Zug erfüllt die Erwartung

Überdurchschnittlich viele Zuger Schüler erreichten die Grundanforderung in Mathematik und Sprachen. Die Bildungsdirektion ist zufrieden.

Wie gut sind die Leistungen der Schüler in den Fächern Deutsch, Mathe und Englisch? Das hat die Konferenz der kantonalen Erziehungsdirektoren (EDK) schweizweit überprüfen lassen. Die Unterschiede sind gross – auch in der Zentralschweiz. Im Fach Mathematik verfügen schweizweit nur 62 Prozent der Schüler Ende der obligatorischen Schulzeit über die definierten Grundkompetenzen. Luzerner Schüler bilden mit 56 Prozent gar das Zentralschweizer Schlusslicht. Ein anderes Bild zeigt sich im Kanton Schwyz. 69 Prozent erreichen beim Rechnen die von der EDK definierten Bildungsziele. Ähnlich gut sind die Zuger Schüler mit 67 Prozent. Die anderen Zentralschweizer Kantone liegen wie Luzern unter dem schweizerischen Durchschnitt.

«Keine Schnellschüsse»
Stephan Schleiss, Zuger Landammann und Bildungsdirektor, ist zufrieden mit den Ergebnissen der Zuger Schüler: «Unsere Erwartung war, dass wir im vorderen Drittel abschneiden wollen. Das haben wir erfüllt.» In beiden Disziplinen – Sprache und Mathematik – liegt das Zuger Resultat über dem Schweizer Durchschnitt. In den getesteten Sprachen Deutsch und Englisch liegen die Zuger mit 89 Prozent nur leicht über dem Schweizer Durchschnitt von 88 Prozent. Stephan Schleiss möchte nun aufgrund des Abschneidens kein neues System einführen. «Im Moment ist das eine Kenntnisnahme und nicht mehr. Es gibt keine Schnellschüsse», stellt er klar.

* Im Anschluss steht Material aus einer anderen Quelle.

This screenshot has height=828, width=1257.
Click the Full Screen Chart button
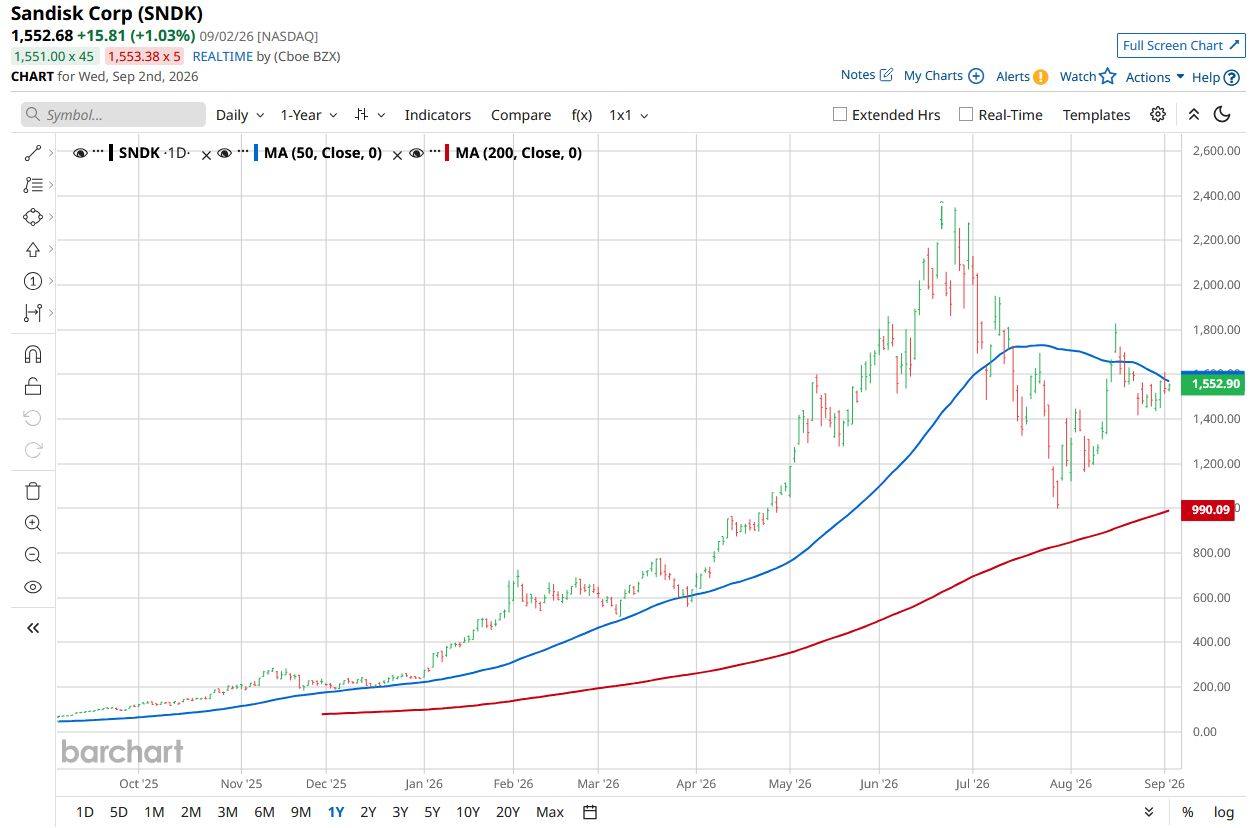pyautogui.click(x=1181, y=45)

Vielmehr möchte er die pädagogische Führung und die Qualitätsentwicklung in den Zuger Schulzimmern in den Fokus rücken. «Es ist nicht wichtig, wie die Leistungsunterschiede zwischen Ländern, Kantonen und Gemeinden aussehen, sondern die Unterschiede im selben Schulhaus zählen», erklärt der Bildungsdirektor.